======== Passage provided
II. THE GOVERNMENT’S OBJECTION REGARDING NON-EXHAUSTION OF DOMESTIC REMEDIES
A. The parties’ submissions
52. The Government contended that the complaint should be declared inadmissible for non-exhaustion of domestic remedies. They submitted that the investigation into the disappearance of Khasan Yusupov had not yet been completed. Referring to Article 125 of the Criminal Procedural Code, they argued that it had been open to the applicants to challenge in court any acts or omissions of the investigating or other law enforcement authorities, but that the applicants had not availed themselves of that remedy. They also argued that it had been open to the applicants to pursue civil complaints but that they had failed to do so. They referred to examples where domestic courts had granted similar requests and awarded non-pecuniary damages for the prosecutor’s office failure to act.
53. The applicants contested that objection. They stated that the criminal investigation had proved to be ineffective and that their complaints to that effect had been futile. Seeking judicial review of the decisions of the investigating authorities would be pointless in their case since that remedy could not bring about an effective investigation. With reference to the Court’s practice, they argued that they were not obliged to apply to civil courts in order to exhaust domestic remedies.
B. The Court’s assessment
54. The Court will examine the arguments of the parties in the light of the provisions of the Convention and its relevant practice (for a relevant summary, see Estamirov and Others v. Russia, no. 60272/00, §§ 73-74, 12 October 2006).
55. The Court notes that the Russian legal system provides, in principle, two avenues of recourse for the victims of illegal and criminal acts attributable to the State or its agents, namely civil and criminal remedies.
56. As regards a civil action to obtain redress for damage sustained through alleged illegal acts or unlawful conduct on the part of State agents, the Court has already found in a number of similar cases that this procedure alone cannot be regarded as an effective remedy in the context of claims brought under Article 2 of the Convention (see Khashiyev and Akayeva v. Russia, nos. 57942/00 and 57945/00, §§ 119-121, 24 February 2005, and Estamirov and Others, cited above, § 77). In the light of the above, the Court confirms that the applicants were not obliged to pursue civil remedies.
57. As regards criminal law remedies, the Court observes that an investigation into Khasan Yusupov’s disappearance is pending. The applicants and the Government dispute the effectiveness of the investigation.
58. The Court considers that the Government’s objection raises issues concerning the effectiveness of the investigation which are closely linked to the merits of the complaint. Thus, it decides to join this objection to the merits of the case and considers that the issue falls to be examined below.
III. ALLEGED VIOLATION OF ARTICLE 2 OF THE CONVENTION
59. The applicants complained under Article 2 of the Convention that the domestic authorities had failed to carry out an effective investigation of the matter. Article 2 reads:
“1. Everyone’s right to life shall be protected by law. No one shall be deprived of his life intentionally save in the execution of a sentence of a court following his conviction of a crime for which this penalty is provided by law.
================
======== Data for analysis
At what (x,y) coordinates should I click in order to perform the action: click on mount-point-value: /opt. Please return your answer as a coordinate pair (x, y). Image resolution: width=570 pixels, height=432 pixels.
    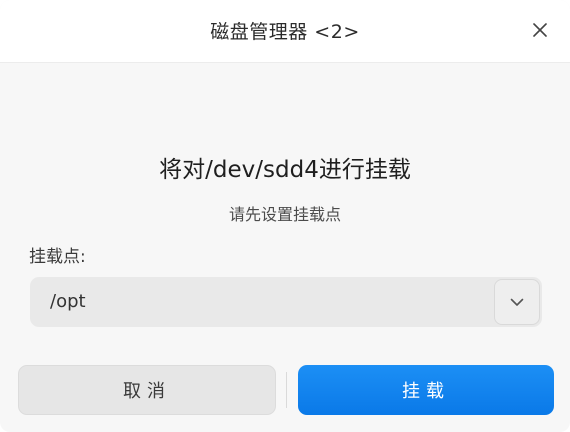
    Looking at the image, I should click on (68, 302).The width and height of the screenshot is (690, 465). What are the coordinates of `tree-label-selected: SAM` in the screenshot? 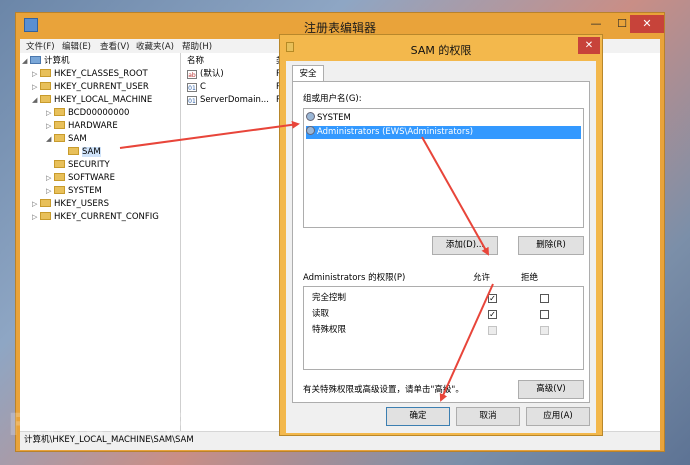 It's located at (92, 152). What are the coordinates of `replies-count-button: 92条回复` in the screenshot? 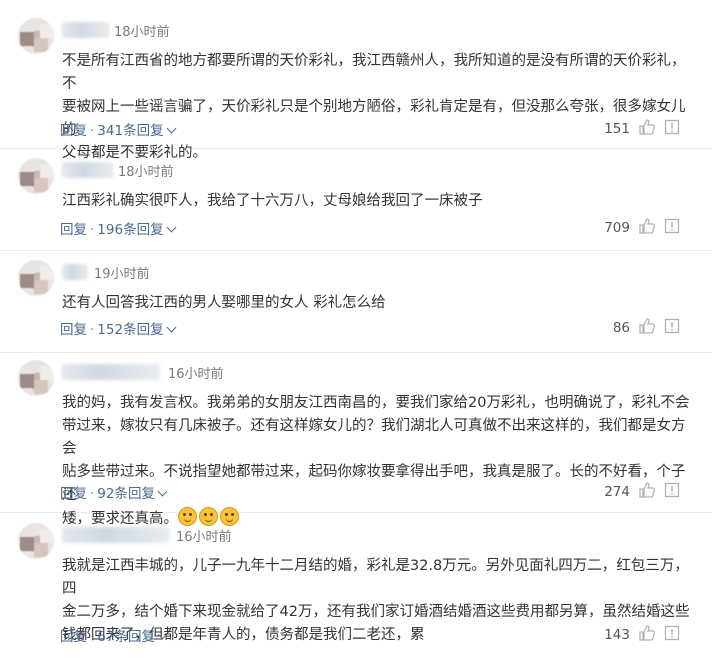 It's located at (126, 494). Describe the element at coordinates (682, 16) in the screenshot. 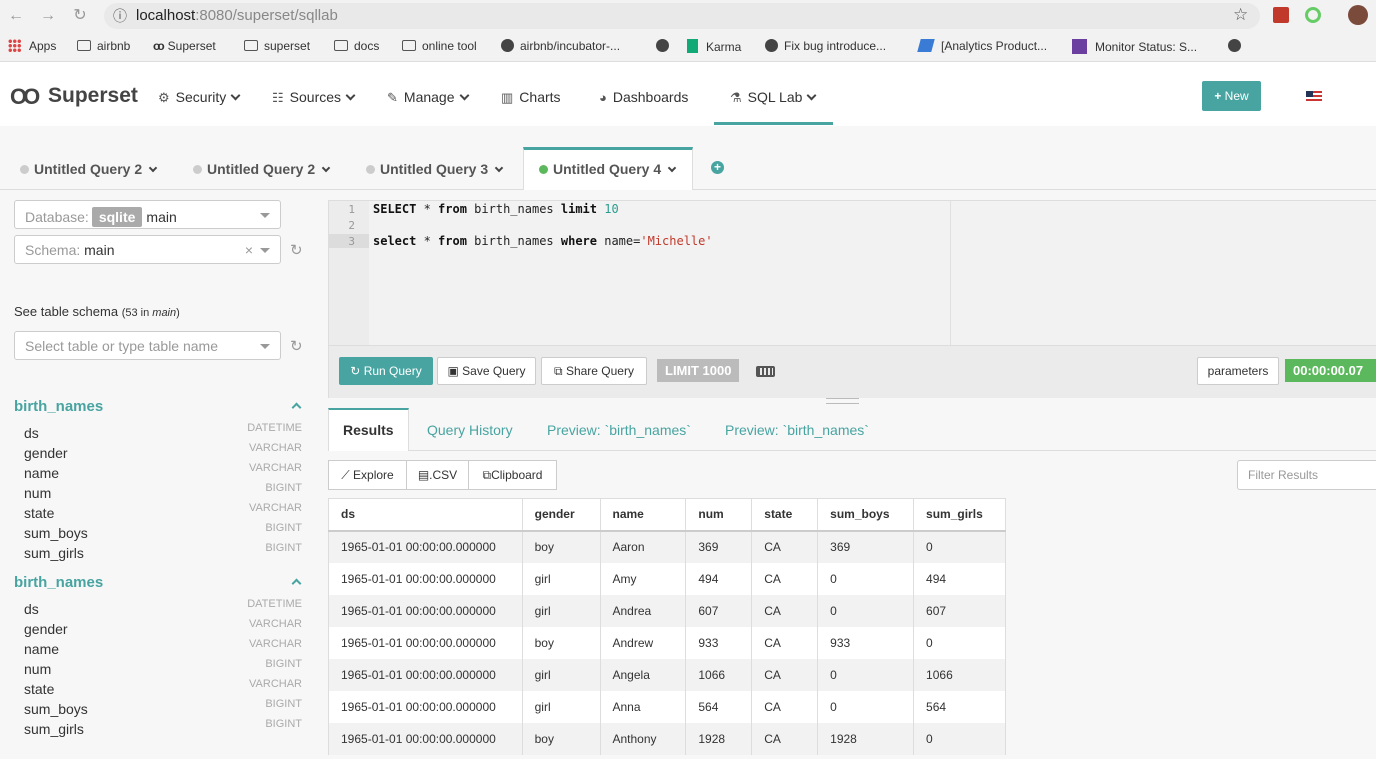

I see `address-bar: ⓘ localhost:8080/superset/sqllab` at that location.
================
== Directions ==
1 > In the court judgment excerpt, which article of the Criminal Procedural Code did the Government refer to?
2 > Continue the court judgment excerpt from the point where it stops.
The records play no part in the work that comes next.

== Answers to the tasks ==
1 > Article 125.

2 >
2. Deprivation of life shall not be regarded as inflicted in contravention of this article when it results from the use of force which is no more than absolutely necessary:
(a) in defence of any person from unlawful violence;
(b) in order to effect a lawful arrest or to prevent the escape of a person lawfully detained;
(c) in action lawfully taken for the purpose of quelling a riot or insurrection.”
A. The parties’ submissions
60. The Government contended that the domestic investigation had obtained no evidence to the effect that Khasan Yusupov was dead or that any servicemen had been involved in his kidnapping or alleged killing. In their view, the investigation met the Convention requirement of effectiveness, as all measures available under national law were being taken to identify those responsible. They noted that the criminal investigation by the district prosecutor’s office had commenced immediately after the applicants’ first written submission to the authorities, which was only in November 2003. This delay, attributable to the applicants, had considerably complicated the finding of evidence and the questioning of witnesses. The Government pointed out that the applicants had not informed the investigators about some of the important details which had become apparent from their statements to the Court and from the testimony of Ibragim B. They referred, in particular, to the information about the man who had allegedly been detained together with Khasan Yusupov and about the number plates and the fate of Ilyas B.’s car. They further questioned the applicants’ determination to pursue the investigation in view of their failure to challenge any of its acts or omissions. They Government also noted that the decisions to suspend and resume the proceedings did not demonstrate their ineffectiveness, but showed that the authorities in charge had continued to take steps to solve the crime.
61. The applicants argued that the investigation had not met the requirements laid down by the Court’s case-law. The investigation into the alleged murder had been opened more than one year after the events and then had been suspended and resumed a number of times, thus delaying the taking of the most basic steps. The fact that the investigation had been pending for such a long period of time without producing any known results was further proof of its ineffectiveness. They also noted that the relatives had not been properly informed of the most important investigative measures. They also invited the Court to draw conclusions from the Government’s unjustified failure to submit the entire set of documents from the case file to them or to the Court.
B. The Court’s assessment
62. The Court considers, in the light of the parties’ submissions, that the complaint raises serious issues of fact and law under the Convention, the determination of which requires an examination of the merits. Further, the Court has already found that the Government’s objection concerning the alleged non-exhaustion of domestic remedies should be joined to the merits of the complaint. The complaint under Article 2 of the Convention must therefore be declared admissible.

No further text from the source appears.